3D imaging used during radiation therapy

Surface-guided radiation therapy (SGRT) (sometimes referred to as Surface-image Guided Radiation Therapy) is a process which uses 3D imaging to position and track radiation therapy patients during their treatment.

== Goals and clinical benefits ==

SGRT can help to improve the safety, effectiveness and efficiency of radiation therapy treatments, by offering guidance across every step of the radiation therapy workflow, including simulation, planning, treatment and dose visualisation.

Developed as an advancement to image-guided radiation therapy, SGRT relies on 3D imaging as opposed to an x-ray. SGRT uses cameras to feed data into a software program linked to the linear accelerator delivering the radiation. Each camera uses a projector and image sensors to create a 3D surface model of a patient, by projecting a red light containing a pseudo-random speckle pattern on their skin. The pattern allows the SGRT system to reference thousands of points on the skin, acting as virtual medical tattoos. This imaging information is fed into the software to allow real-time tracking and sub-millimetric accuracy during radiotherapy treatments. Information on movements is fed back to the radiation therapist, who is alerted if the patient moves from the optimal position (as determined by their treatment plan).
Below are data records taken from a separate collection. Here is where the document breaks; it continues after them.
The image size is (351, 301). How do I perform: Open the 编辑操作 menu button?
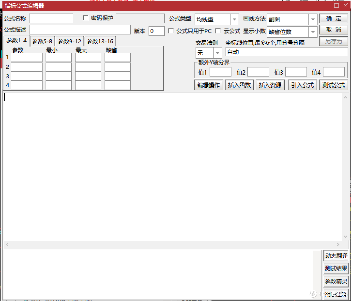click(x=209, y=85)
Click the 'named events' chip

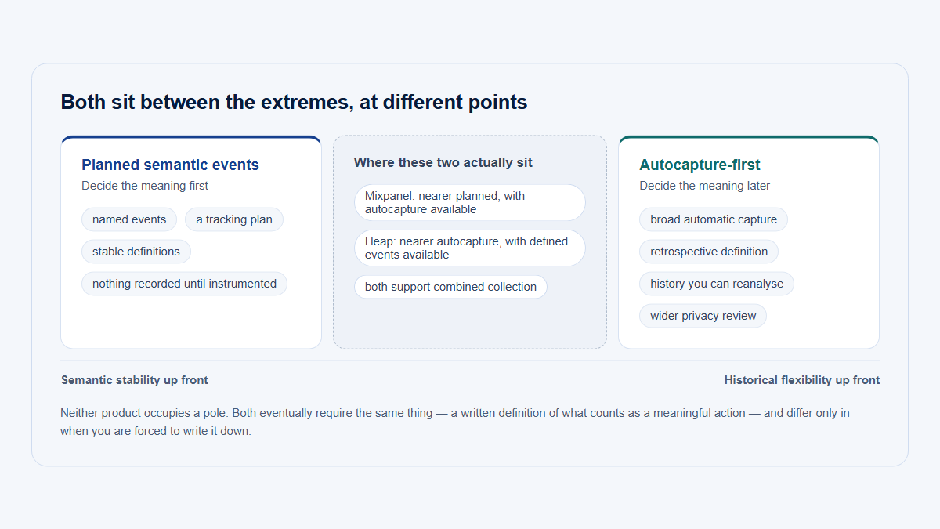tap(129, 219)
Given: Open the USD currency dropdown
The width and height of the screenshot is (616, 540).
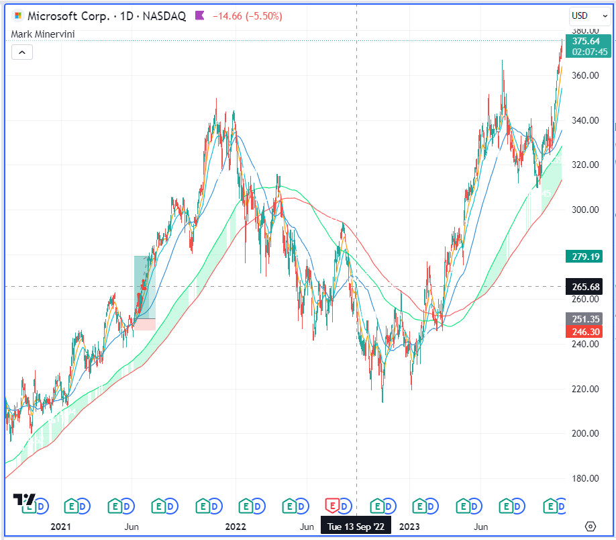Looking at the screenshot, I should point(583,15).
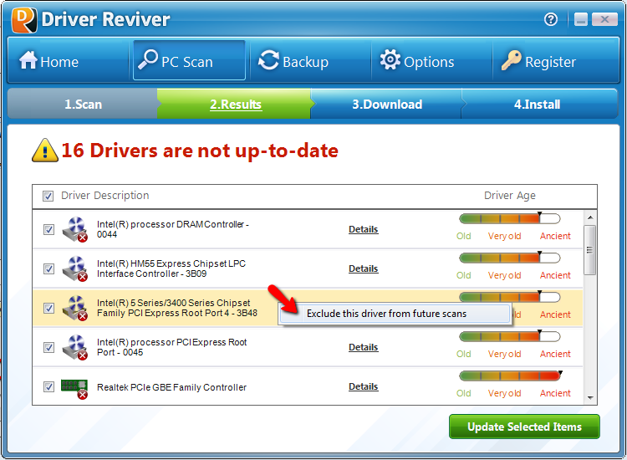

SGRT systems can be set to automatically stop the delivery of radiation if a patient moves outside of a certain tolerance level.

SGRT can help to reduce errors in set-up and positioning, allow the margins around target tissue when planning to be reduced, and enable treatment to be adapted during its course, with the aim of overall improving outcomes.
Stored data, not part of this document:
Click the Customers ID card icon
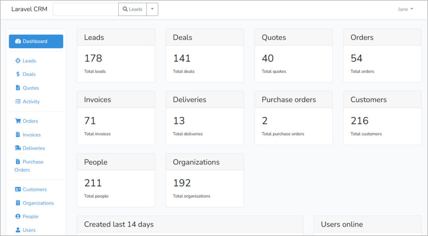The image size is (428, 236). pyautogui.click(x=18, y=189)
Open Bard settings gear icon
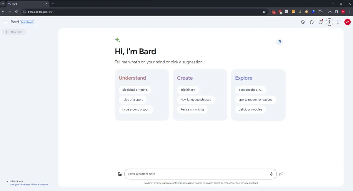Viewport: 353px width, 191px height. point(329,22)
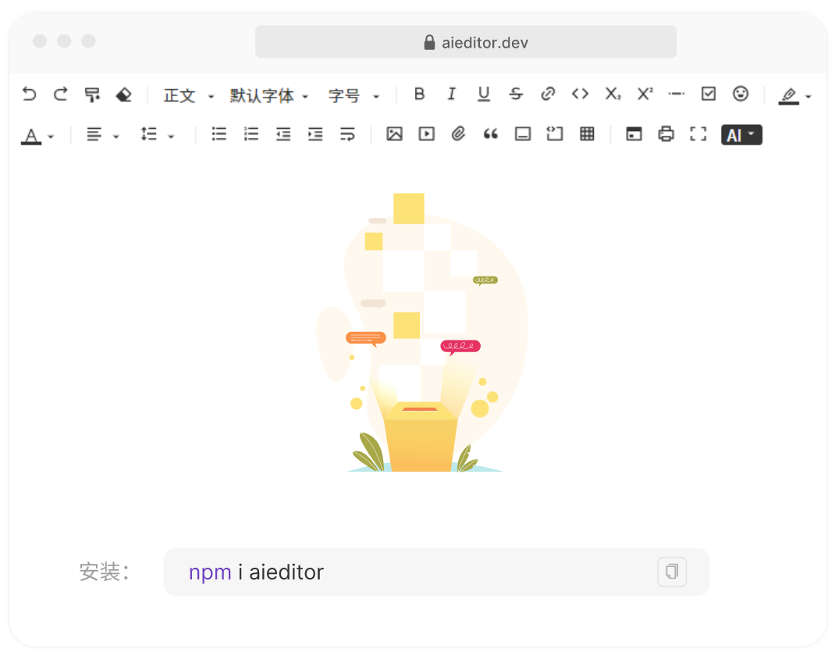Image resolution: width=835 pixels, height=663 pixels.
Task: Open the 正文 paragraph style dropdown
Action: (188, 95)
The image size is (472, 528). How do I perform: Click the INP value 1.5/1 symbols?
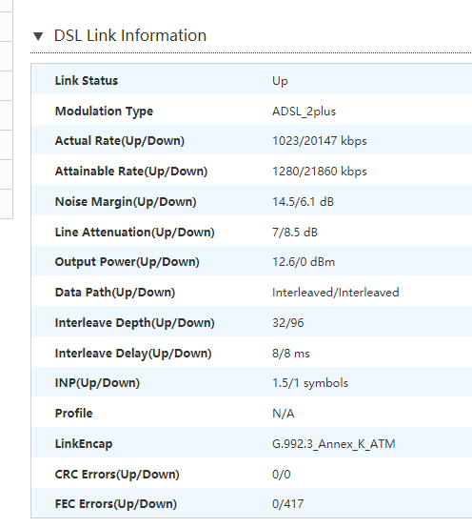pos(310,383)
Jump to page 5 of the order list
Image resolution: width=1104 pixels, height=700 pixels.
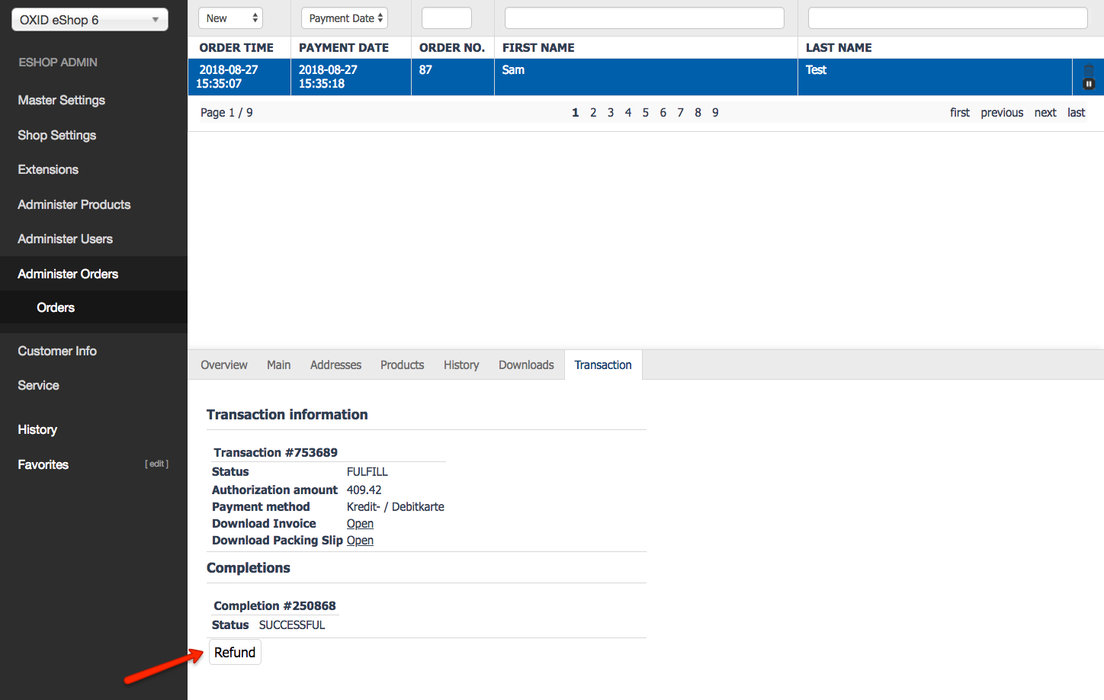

== Clinical applications ==
For breast cancer treatment, SGRT increases the patient setup information compared to laser‐based setup (LBS), by using the entire patient skin surface instead of only three skin marks. SGRT also enables clinicians to monitor a patient in real-time to replicate the same position during the CT scan for sarcoma patients.
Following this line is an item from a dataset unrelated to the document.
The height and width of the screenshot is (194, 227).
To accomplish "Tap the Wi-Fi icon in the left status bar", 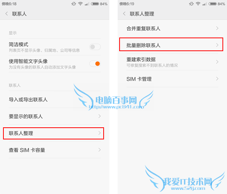I will [80, 4].
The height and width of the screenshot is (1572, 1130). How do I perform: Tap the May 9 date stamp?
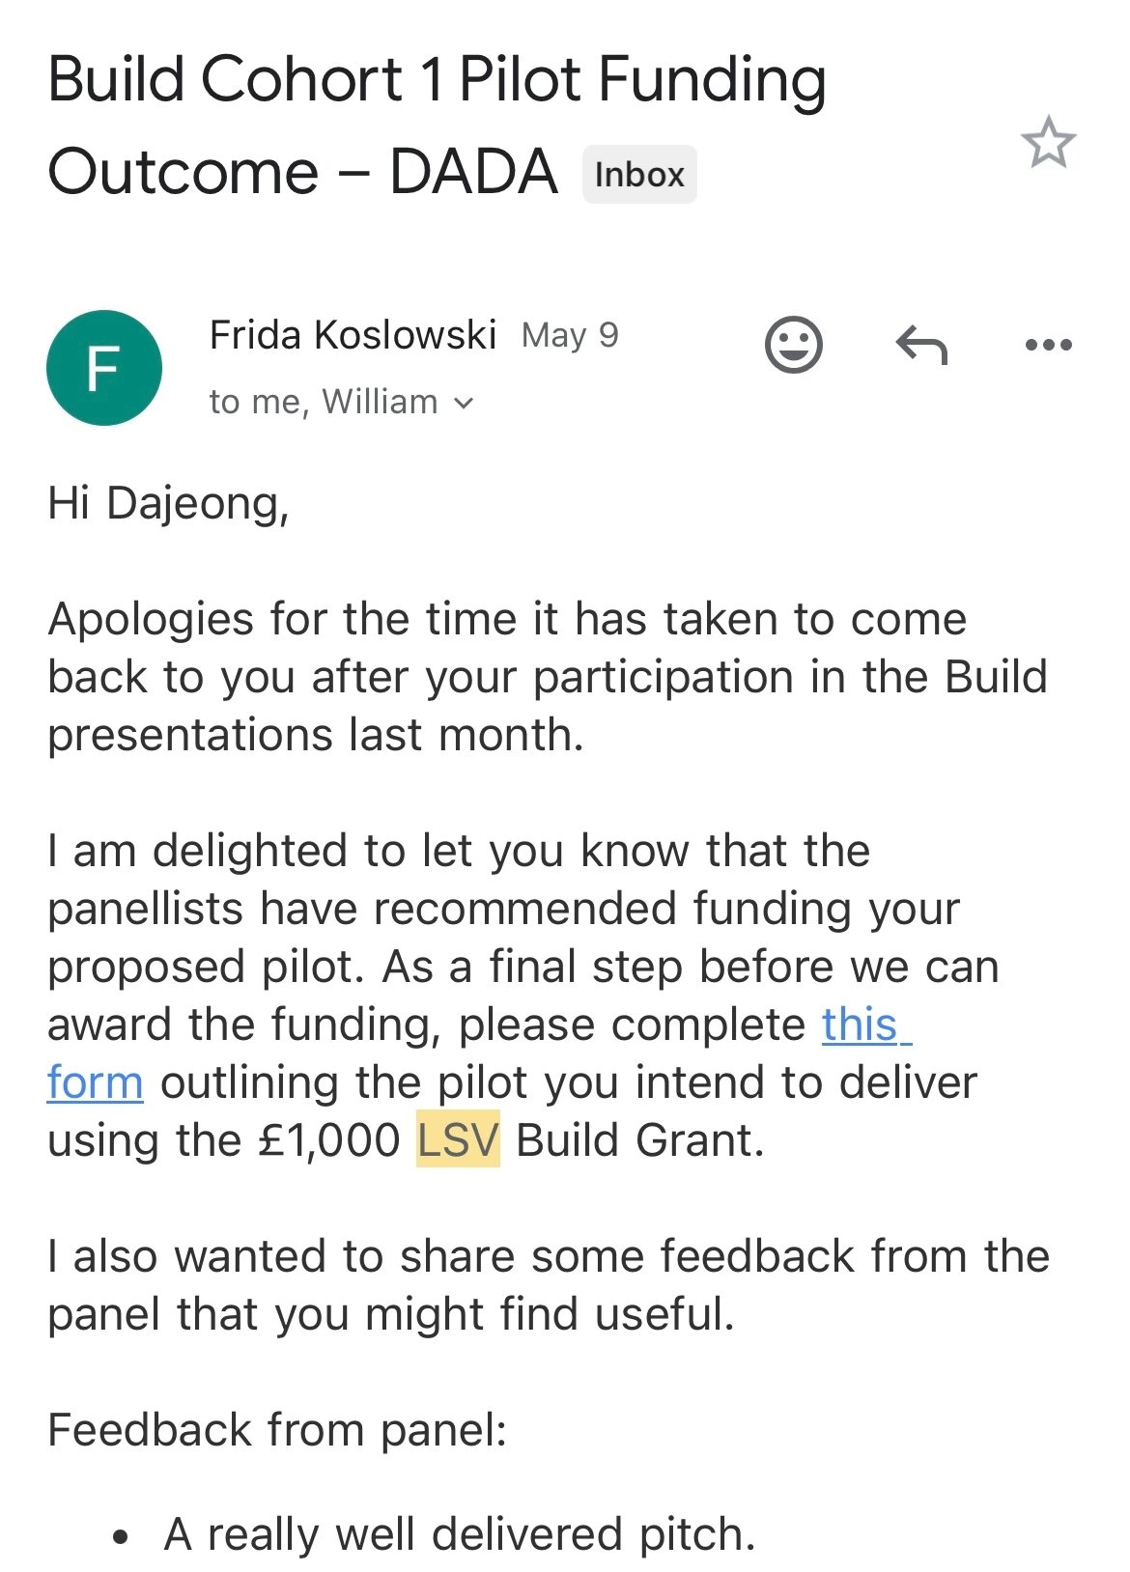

When used with deep inspiratory breath-hold, SGRT supports initial positioning, both in free breathing (at mid-patient reference point) and in DIBH (at treatment isocenter). This process has been found to help reduce errors in set-up, positioning and improve overall outcomes for patients. It has also been used with Stereotactic Body Radiation Therapy to assist with the initial set-up and detect intrafraction patient motion throughout treatment. For stereotactic surgery, SGRT allows a frameless system to be used to monitor the surface of the patient within an open-face immobilization mask.